El comportamiento prosocial que se va diferenciando entre chicos y chicas de distintas culturas a partir de los 6 y 7 años es, sobre todo, el que conlleva costes. Esta observación coincide con las predicciones de los modelos de coevolución genético-cultural que se han citado antes, en el sentido de que las normas sociales e institucionales ejercen una mayor influencia cuando el comportamiento beneficioso para el grupo es costoso y, por lo tanto, más difícil de poner en práctica y mantener en el tiempo.

Por último, el comportamiento prosocial se desarrolla de forma diferenciada dependiendo del contexto cultural en el que se desenvuelven los niños y niñas y adolescentes. Los comportamientos cooperativos que conllevan costes empiezan a divergir a partir de los 6 o 7 años de edad, y esa divergencia es la que se acaba manifestando en las edades adultas. Por lo tanto, no cabe considerar un único modelo de desarrollo ontogenético de la prosocialidad en nuestra especie, sino que resulta ser muy dependiente del contexto cultural.

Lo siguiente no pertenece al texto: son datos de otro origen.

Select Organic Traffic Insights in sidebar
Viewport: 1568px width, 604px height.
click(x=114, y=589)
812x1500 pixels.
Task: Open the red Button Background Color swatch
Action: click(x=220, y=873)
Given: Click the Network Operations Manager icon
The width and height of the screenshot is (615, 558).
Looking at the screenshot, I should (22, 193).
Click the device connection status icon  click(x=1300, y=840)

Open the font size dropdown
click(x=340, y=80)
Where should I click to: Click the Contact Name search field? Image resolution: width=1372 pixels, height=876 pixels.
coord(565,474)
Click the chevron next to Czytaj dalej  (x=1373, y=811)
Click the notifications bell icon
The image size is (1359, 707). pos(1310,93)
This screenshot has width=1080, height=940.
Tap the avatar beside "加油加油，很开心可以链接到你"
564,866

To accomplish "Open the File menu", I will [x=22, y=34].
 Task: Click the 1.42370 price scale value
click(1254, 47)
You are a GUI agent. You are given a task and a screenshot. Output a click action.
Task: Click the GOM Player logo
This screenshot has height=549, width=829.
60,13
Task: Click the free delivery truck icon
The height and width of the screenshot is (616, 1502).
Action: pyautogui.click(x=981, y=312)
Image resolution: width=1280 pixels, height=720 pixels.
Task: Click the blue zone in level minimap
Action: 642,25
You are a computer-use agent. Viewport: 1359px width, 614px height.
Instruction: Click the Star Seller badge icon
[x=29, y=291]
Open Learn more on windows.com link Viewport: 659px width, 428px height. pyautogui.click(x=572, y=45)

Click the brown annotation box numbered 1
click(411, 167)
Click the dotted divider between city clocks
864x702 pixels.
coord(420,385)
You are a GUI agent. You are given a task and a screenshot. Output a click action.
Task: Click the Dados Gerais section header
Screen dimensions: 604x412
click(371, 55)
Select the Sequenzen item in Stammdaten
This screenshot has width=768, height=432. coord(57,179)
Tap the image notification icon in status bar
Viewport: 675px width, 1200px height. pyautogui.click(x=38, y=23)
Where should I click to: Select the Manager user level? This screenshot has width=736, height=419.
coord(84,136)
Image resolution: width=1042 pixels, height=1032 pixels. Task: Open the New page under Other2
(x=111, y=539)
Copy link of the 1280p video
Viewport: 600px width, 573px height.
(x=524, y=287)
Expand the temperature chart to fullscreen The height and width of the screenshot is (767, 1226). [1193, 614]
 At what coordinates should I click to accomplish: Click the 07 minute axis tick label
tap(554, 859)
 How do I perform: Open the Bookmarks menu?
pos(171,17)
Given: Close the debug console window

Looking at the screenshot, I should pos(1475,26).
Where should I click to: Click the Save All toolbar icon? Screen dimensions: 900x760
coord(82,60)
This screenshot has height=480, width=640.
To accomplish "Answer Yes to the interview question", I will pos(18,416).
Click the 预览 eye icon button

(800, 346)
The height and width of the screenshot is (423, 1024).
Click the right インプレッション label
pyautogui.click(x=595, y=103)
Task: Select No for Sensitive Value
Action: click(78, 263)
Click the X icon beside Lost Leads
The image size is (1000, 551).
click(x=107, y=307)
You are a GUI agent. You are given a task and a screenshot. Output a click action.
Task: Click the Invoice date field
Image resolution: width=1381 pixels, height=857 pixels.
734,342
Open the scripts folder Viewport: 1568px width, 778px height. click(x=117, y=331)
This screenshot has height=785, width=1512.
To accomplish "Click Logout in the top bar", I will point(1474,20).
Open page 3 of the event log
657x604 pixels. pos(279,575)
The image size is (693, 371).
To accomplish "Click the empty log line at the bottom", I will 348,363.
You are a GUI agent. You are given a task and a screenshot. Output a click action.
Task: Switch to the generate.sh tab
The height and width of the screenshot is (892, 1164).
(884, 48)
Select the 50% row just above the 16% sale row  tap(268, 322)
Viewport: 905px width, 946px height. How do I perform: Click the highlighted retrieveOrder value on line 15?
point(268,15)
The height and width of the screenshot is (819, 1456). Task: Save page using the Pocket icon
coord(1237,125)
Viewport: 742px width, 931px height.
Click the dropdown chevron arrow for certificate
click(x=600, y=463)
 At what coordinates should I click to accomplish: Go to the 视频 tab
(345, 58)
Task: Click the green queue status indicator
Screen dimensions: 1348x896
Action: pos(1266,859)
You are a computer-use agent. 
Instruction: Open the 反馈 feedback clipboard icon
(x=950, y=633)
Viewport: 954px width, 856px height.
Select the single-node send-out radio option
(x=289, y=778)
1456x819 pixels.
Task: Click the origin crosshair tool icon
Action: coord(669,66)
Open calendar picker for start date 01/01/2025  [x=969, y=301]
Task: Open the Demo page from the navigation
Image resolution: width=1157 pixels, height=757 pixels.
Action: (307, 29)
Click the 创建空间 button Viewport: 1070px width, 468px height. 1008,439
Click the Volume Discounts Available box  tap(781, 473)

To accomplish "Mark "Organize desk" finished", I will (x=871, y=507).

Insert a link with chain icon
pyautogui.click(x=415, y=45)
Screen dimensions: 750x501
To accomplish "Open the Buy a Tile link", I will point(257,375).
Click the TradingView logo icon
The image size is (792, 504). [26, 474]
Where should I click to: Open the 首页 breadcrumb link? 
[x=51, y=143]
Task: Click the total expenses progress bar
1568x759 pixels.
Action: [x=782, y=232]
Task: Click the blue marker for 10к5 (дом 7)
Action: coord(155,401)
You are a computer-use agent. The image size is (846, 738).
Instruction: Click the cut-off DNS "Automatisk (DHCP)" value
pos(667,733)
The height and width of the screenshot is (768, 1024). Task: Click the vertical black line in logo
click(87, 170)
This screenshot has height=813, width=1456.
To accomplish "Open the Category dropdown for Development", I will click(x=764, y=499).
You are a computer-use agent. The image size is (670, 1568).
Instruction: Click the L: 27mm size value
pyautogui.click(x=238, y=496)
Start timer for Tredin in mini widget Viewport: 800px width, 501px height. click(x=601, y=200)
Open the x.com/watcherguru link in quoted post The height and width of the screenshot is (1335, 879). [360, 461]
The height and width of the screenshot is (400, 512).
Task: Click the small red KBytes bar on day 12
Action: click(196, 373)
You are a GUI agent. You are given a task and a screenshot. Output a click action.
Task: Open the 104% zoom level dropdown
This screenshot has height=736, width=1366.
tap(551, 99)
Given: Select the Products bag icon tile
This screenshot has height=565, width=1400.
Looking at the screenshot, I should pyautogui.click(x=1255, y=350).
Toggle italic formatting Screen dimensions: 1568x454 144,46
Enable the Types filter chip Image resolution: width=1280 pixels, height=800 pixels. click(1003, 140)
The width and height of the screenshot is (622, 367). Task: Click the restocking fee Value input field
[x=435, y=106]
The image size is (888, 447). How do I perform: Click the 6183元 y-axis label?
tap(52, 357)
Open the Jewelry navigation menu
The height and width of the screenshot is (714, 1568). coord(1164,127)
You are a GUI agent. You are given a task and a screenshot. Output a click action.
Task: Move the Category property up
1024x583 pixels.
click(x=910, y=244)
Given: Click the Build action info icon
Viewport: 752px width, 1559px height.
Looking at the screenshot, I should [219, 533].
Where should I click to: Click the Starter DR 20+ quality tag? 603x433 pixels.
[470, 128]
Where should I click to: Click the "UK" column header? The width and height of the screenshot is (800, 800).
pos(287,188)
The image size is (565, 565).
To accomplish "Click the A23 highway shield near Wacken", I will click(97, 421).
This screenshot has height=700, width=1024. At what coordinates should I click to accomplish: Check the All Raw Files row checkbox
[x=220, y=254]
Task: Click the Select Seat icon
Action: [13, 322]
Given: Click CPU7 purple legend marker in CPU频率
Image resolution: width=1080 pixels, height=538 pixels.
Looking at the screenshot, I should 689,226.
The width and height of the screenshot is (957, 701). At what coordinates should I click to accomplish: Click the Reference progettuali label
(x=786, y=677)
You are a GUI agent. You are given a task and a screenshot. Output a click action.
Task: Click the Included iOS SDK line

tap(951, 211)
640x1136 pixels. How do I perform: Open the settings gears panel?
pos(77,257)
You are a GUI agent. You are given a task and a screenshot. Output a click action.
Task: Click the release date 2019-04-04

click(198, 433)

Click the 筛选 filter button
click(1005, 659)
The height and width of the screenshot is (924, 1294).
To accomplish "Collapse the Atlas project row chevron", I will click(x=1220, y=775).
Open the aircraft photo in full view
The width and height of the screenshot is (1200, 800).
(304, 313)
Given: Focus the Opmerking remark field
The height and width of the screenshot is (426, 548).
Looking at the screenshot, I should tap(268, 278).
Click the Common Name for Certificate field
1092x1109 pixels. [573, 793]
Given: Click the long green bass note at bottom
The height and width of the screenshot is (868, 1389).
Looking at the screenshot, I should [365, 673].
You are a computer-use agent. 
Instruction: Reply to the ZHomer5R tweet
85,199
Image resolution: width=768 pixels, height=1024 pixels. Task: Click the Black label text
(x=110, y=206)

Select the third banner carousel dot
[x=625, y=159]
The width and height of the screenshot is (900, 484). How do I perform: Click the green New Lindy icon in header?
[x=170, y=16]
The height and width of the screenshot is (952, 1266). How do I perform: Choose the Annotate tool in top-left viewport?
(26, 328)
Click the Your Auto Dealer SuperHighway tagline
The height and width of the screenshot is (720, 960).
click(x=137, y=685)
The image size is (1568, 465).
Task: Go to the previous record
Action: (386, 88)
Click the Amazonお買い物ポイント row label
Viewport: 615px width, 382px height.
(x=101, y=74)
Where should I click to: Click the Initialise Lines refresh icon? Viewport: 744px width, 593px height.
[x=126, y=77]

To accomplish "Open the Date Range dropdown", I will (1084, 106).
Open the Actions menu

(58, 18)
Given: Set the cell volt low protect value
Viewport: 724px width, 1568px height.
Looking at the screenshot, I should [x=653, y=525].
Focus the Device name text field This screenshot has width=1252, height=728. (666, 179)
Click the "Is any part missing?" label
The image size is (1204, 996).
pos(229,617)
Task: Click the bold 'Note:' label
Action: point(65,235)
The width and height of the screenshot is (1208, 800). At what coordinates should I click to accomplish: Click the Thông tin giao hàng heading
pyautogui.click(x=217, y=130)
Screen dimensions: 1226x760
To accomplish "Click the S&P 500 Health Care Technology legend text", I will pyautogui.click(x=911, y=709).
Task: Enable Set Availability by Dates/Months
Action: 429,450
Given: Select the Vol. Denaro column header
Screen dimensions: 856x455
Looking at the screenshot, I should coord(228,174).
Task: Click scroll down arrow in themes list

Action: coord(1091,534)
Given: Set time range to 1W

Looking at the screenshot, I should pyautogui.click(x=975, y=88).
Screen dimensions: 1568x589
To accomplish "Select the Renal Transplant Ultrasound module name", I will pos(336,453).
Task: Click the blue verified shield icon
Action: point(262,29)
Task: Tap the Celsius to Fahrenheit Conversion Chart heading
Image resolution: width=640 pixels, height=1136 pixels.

Fuente: B. R. House, J. B. Silk, J. Henrich, H. C. Barrett, B. A. Scelza, A. H. Boyette, B. S. Hewlett, R. McElreath y S. Laurence (2013): «Ontogeny of prosocial behavior across diverse societies». PNAS 110 (36): 14586-14591

Nota:

[1] En la evolución humana intervienen, de forma interactiva, elementos de carácter genético y de naturaleza cultural. Es lo que se conoce como coevolución genético-cultural. En virtud de esa coevolución, los mecanismos de transmisión genética y de transmisión cultural interaccionan dando lugar a la adopción y extensión, en dominios muy diferentes, de rasgos con valor adaptativo.